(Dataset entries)
↓
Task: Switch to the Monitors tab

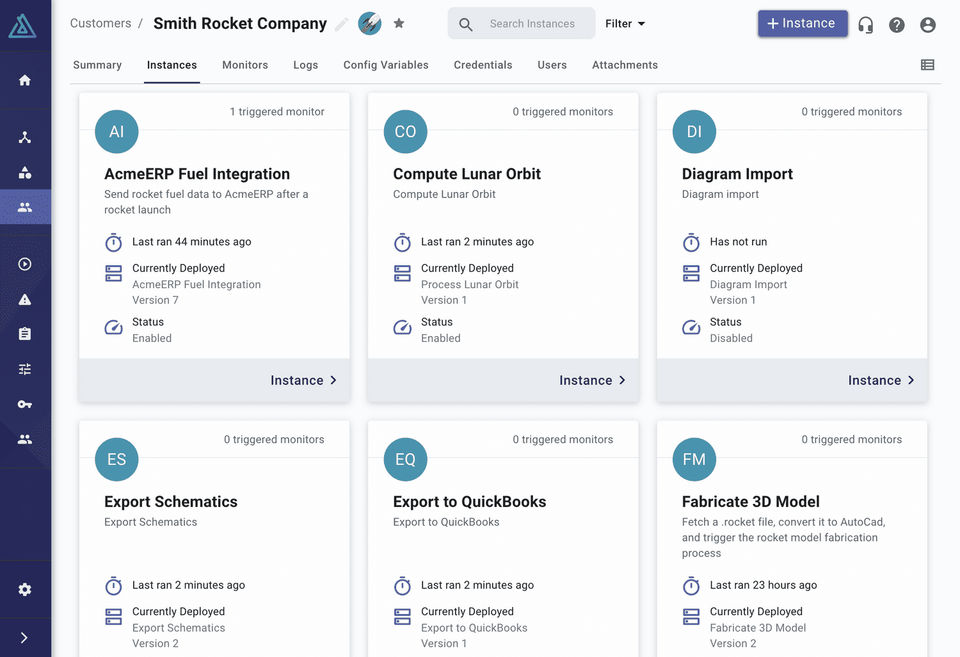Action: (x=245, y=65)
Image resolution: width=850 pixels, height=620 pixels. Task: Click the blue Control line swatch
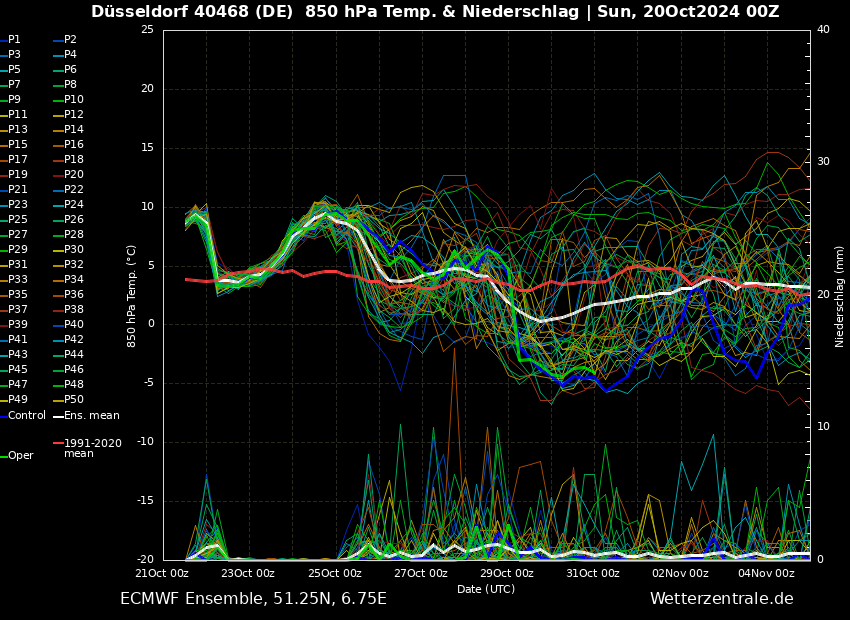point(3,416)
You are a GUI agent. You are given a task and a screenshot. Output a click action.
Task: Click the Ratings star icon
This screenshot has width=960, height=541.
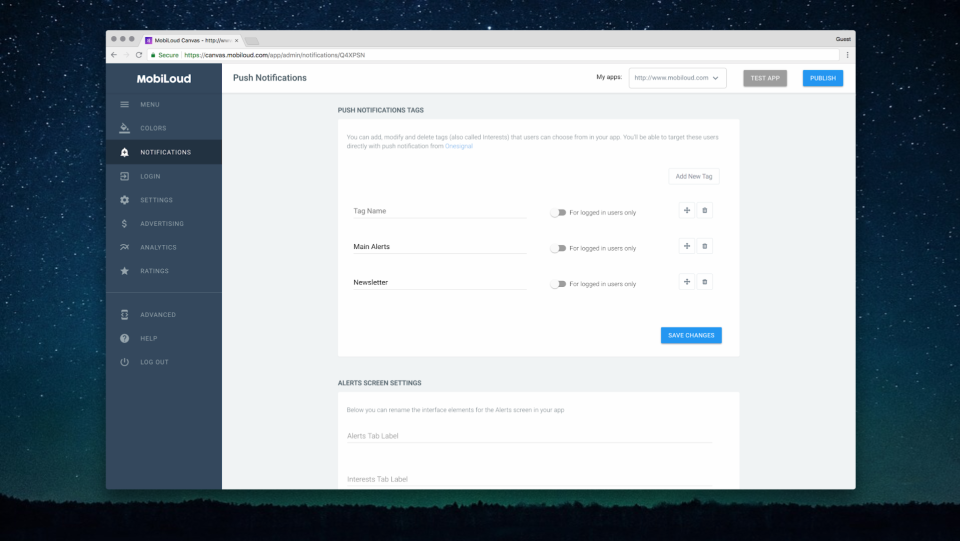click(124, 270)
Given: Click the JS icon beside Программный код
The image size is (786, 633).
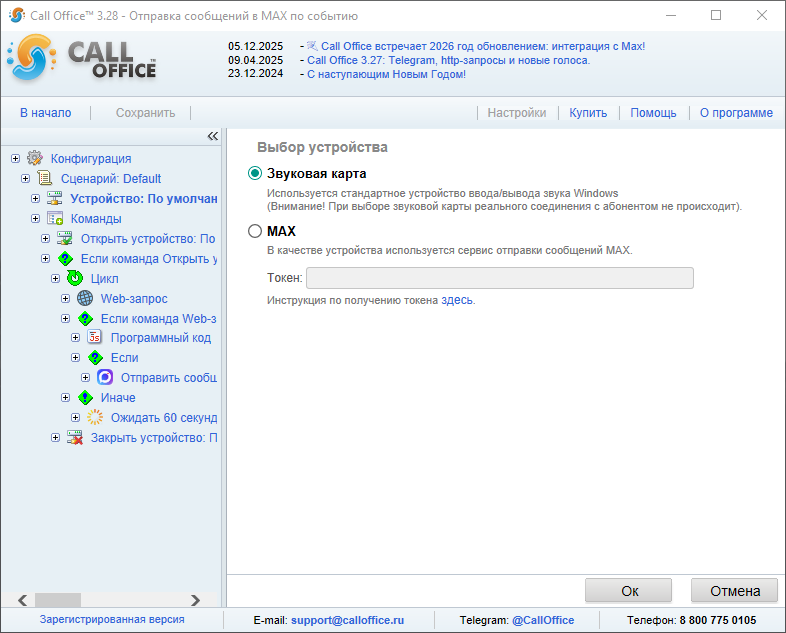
↑
## Exercise brief
Search the entries for the string "icon" and return each line where it turns up.

## Result
Task: Click the Ratings star icon
Given: Click the JS icon beside Программный код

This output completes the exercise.